Sydney, Feb 18 (AFP/APP): Facebook’s decision to pull news from its platform in Australia comes in response to legislation that would force tech giants to pay for sharing news content.
Here is a look at what the proposed rules are, why companies such as Facebook object, and what it might mean for users: After two decades of light-touch regulation, tech companies such as Google and Facebook are coming under increased government scrutiny.
In Australia, regulators have zeroed in on the firms’ online advertising dominance and its impact on struggling news media. According to Australia’s competition watchdog, for every $100 spent on online advertising, Google captures $53, Facebook takes $28 and the rest is shared among others. To level the playing field, Australia wants Google and Facebook to pay for using expensive-to-produce news content in their searches and feeds.
After much back and forth, the House of Representatives has passed slightly amended versions of proposals and the Senate is poised to do the same. After Facebook decided to pull the news plug Thursday, Australia’s Prime Minister Scott Morrison signalled his willingness to press ahead with the legislation regardless. Although the rules would only apply in Australia, regulators elsewhere are looking closely at whether the system works and can be applied in other countries.
Microsoft — which could gain market share for its Bing search engine — has backed the proposals and explicitly called for other countries to follow Australia’s lead, arguing the tech sector needs to step up to revive independent journalism that “goes to the heart of our democratic freedoms”. European legislators have cited the Australian proposals favourably as they draft their own EU-wide digital market legislation.
Facebook’s move has also raised questions about countries’ “digital sovereignty” after some emergency response Facebook pages used to alert the public to fires, floods and other disasters were inadvertently hit. The company quickly moved to amend that mistake, but the incident left questions about whether social media platforms should be able to unilaterally remove services that are part of crisis response and may even be considered critical infrastructure.
More broadly, Facebook and Google are pushing back against a slew of potential regulation worldwide that threatens to undermine business models that have allowed them to become some of the biggest and most profitable companies in the world. Concretely, both companies say they do not have a problem paying for news — and, in fact, both already pay some news organisations for content. Their main objection is being told how much they have to pay.
That goes much further than European legislation, which encourages deals between social media and traditional media companies. Under the Australian rules, an independent arbiter could decide if the deals reached are fair, to ensure the tech firms are not using their online advertising power to dictate terms.

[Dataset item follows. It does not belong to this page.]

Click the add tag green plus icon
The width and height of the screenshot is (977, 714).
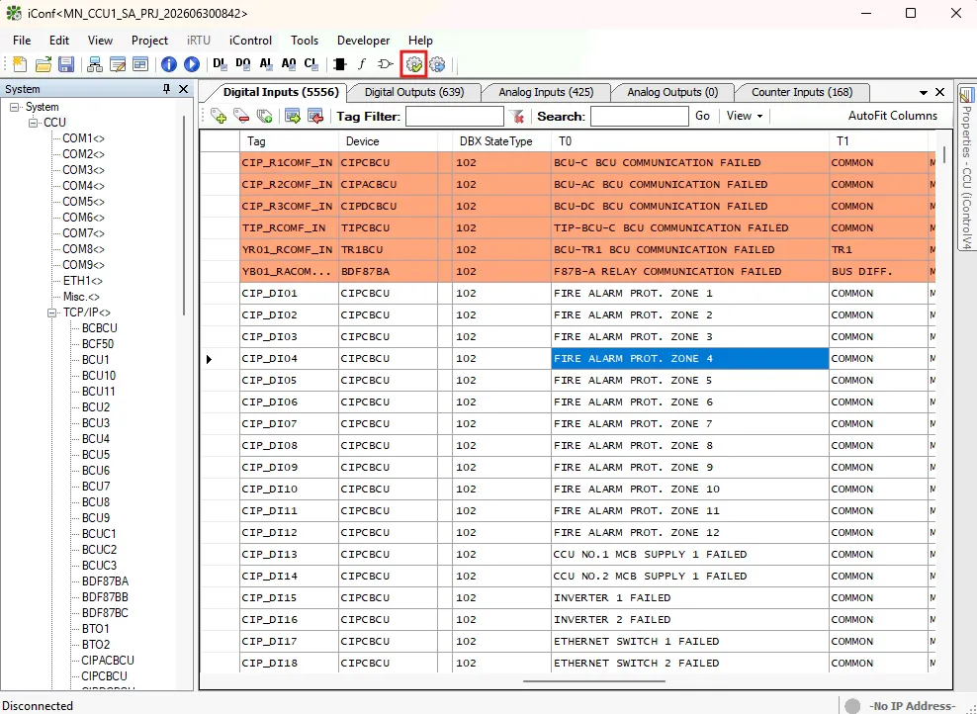(219, 116)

Opponents have argued the new rules amount to a gift from Australia’s conservative government to allies in Rupert Murdoch’s News Corp, the country’s biggest media group, to prop up his struggling newspapers.
World Wide Web inventor Tim Berners-Lee has warned introducing the precedent of charging for links could open a Pandora’s Box of monetary claims that would break the internet. “Links are fundamental to the web,” he told an Australian Senate inquiry. “If this precedent were followed elsewhere, it could make the web unworkable around the world.”

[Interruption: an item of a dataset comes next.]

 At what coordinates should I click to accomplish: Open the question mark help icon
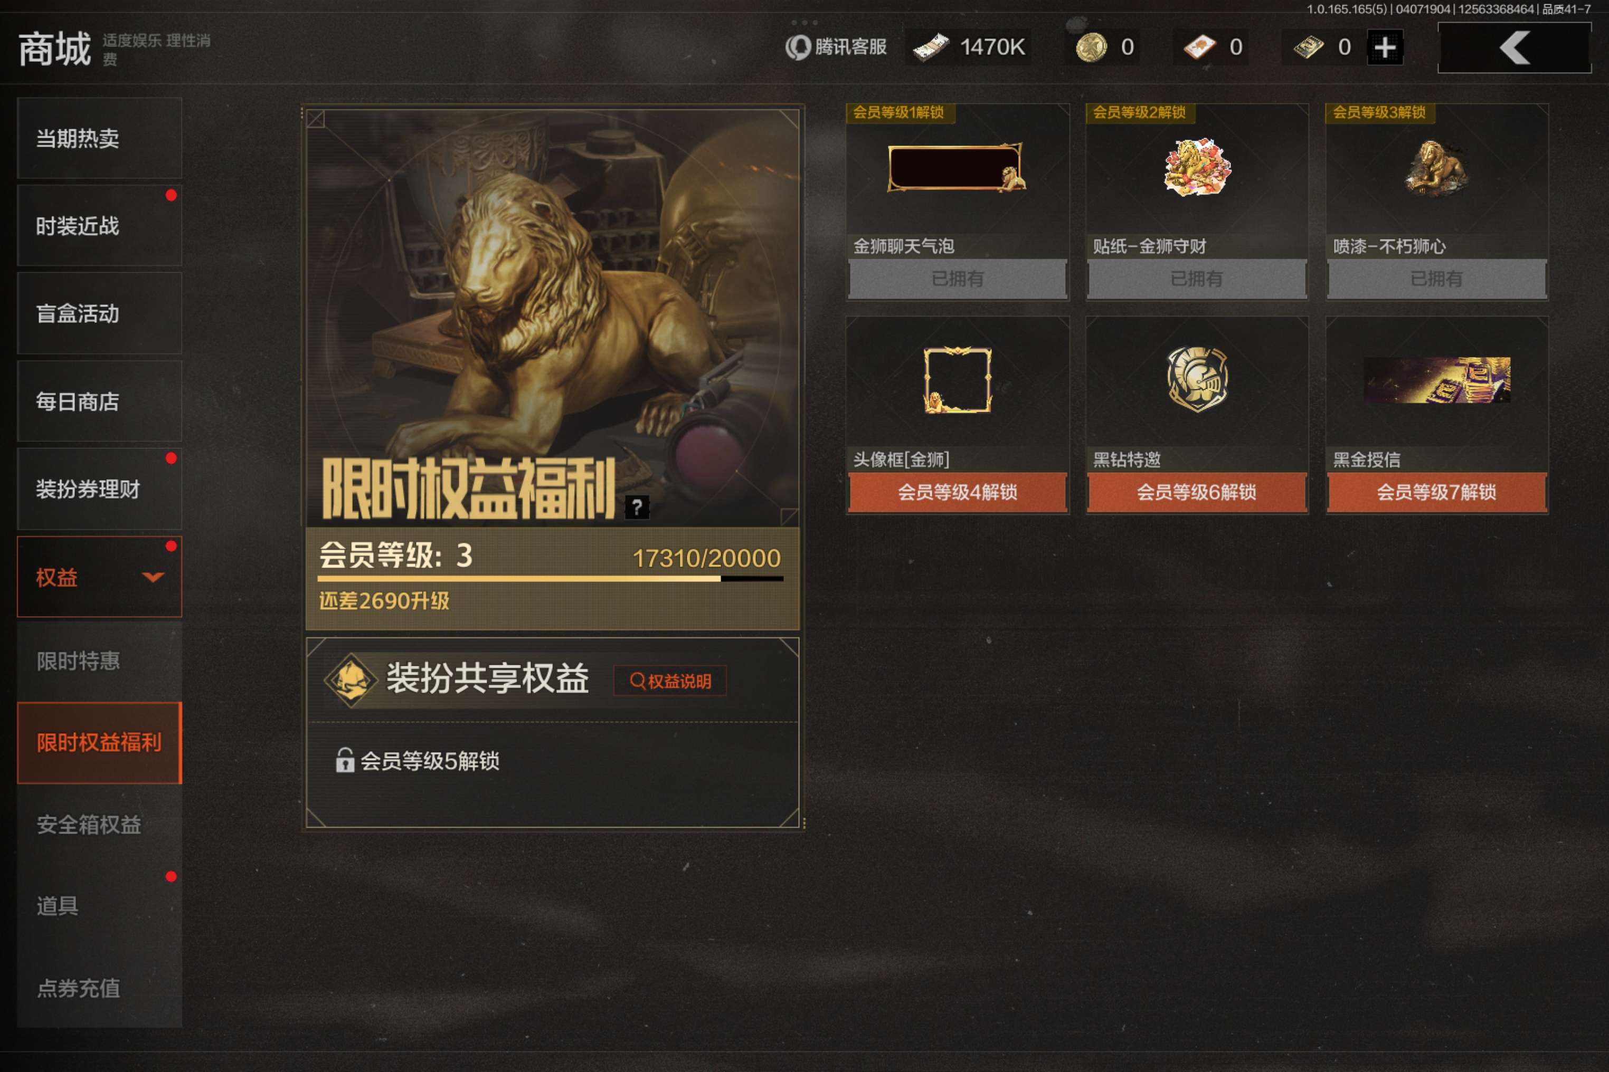coord(637,507)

Both Facebook and Google have argued that the proposals would spell the end of some of their most popular products. But Facebook’s move to block news in Australia would be difficult to repeat in larger markets such as the United States and Europe as a whole — potentially hitting the company’s bottom line. Google Australia had made similar threats to pull its search service in Australia, but pulled back from the brink — instead making deals to pay several Australian media groups.